Compás de espera para Peña Nieto

  • La impugnación de las elecciones en México impide su designación como presidente

Los colaboradores del líder de centroizquierda Andrés Manuel López Obrador cargaron el jueves 25 cajas de cartón con documentos hasta la sede del órgano electoral. Ahí estaba la clave para anular las presidenciales de México.

Horas antes de vencer el plazo legal, la izquierda presentó la noche del jueves un juicio de inconformidad para invalidar los comicios ganados por el candidato del PRI, Enrique Peña Nieto, el 1 de julio.

Ahora se abre un compás de espera, que puede extenderse hasta el 6 de septiembre. Peña Nieto no puede ser declarado aún presidente electo ni iniciar la transición, rumbo al traspaso de poderes del 1 de diciembre.

La izquierda, que no impugna, en cambio, las legislativas, en las que le fue bien, anunció que alista un "plan nacional para la defensa de la democracia y la dignidad de México", cuyos detalles dará la próxima semana. Peña Nieto ganó con el 38,21% las elecciones, a 6,62 puntos a López Obrador.

Después de presentada la impugnación, el Instituto Federal Electoral (IFE) deberá ordenar la documentación recibida, notificar a terceros interesados, particularmente el PRI, para que defiendan su postura y elevar el expediente al tribunal federal electoral.

A los magistrados les tocará analizar si hubo violación de principios constitucionales que ameriten la invalidación total de los comicios y la convocatoria de nuevas elecciones. "La Sala Superior tendrá que ir viendo cada uno de esos principios y si hubo violación de los mismos o no. Y si hubo violación será porque se acredite, porque haya pruebas, y no solamente porque se diga", explicó el experto en temas político-electorales Jorge Alcocer a MVS Radio.

Hace seis años, López Obrador perdió por 0,56 puntos ante el conservador Felipe Calderón, desconoció los resultados, encabezó movilizaciones masivas y se hizo investir por sus simpatizantes, con banda presidencial y todo, como "presidente legítimo".

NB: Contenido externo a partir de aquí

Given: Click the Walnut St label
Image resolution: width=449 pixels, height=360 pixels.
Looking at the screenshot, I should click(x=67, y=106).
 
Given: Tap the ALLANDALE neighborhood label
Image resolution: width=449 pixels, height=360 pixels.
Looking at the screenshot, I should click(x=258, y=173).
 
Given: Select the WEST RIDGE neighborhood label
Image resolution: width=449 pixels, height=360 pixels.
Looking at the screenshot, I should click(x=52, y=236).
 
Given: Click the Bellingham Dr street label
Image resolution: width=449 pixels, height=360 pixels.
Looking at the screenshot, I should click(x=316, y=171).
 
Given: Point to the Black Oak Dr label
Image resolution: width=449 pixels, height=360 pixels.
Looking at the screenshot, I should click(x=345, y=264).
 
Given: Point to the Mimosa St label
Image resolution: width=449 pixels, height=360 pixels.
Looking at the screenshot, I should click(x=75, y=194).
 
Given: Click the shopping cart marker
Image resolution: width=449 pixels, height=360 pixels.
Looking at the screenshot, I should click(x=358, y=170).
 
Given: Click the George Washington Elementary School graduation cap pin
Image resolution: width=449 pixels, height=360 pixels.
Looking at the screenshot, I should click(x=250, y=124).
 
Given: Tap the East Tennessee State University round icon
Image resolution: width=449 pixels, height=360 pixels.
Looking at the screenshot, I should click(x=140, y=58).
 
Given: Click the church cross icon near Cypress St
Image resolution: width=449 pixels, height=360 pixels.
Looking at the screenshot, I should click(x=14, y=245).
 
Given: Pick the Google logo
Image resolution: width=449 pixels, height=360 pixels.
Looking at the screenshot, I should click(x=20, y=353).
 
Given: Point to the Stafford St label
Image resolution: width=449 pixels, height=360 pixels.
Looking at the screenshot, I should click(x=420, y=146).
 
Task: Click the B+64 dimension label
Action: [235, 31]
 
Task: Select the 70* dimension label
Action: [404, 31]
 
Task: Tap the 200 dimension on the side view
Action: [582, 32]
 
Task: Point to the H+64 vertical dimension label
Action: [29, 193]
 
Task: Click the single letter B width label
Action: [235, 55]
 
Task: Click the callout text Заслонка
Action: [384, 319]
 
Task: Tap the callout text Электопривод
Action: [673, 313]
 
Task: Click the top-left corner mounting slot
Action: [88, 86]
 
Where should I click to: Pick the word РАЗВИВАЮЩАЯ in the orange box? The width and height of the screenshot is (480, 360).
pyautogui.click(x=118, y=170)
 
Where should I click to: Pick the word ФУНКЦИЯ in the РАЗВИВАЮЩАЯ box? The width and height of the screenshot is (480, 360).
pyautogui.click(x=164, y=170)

El combativo líder de la izquierda, que en los 90 tomó 50 pozos petroleros y en 2006 bloqueó durante 47 días la principal avenida de la capital, alega que se violó el artículo 41 de la constitución sobre elecciones libres y auténticas.

Denuncia que se rebasaron los gastos permitidos a los partidos políticos, publicidad encubierta, manipulación de encuestas, intervención de gobernadores del PRI, estructuras paralelas de financiación, compra de votos y negligencia para investigar.

López Obrador tiene tradición de impugnar resultados en elecciones que perdió, como cuando compitió para gobernador de Tabasco en 1988 y 1994. No está claro ahora si también saldrá a las calles.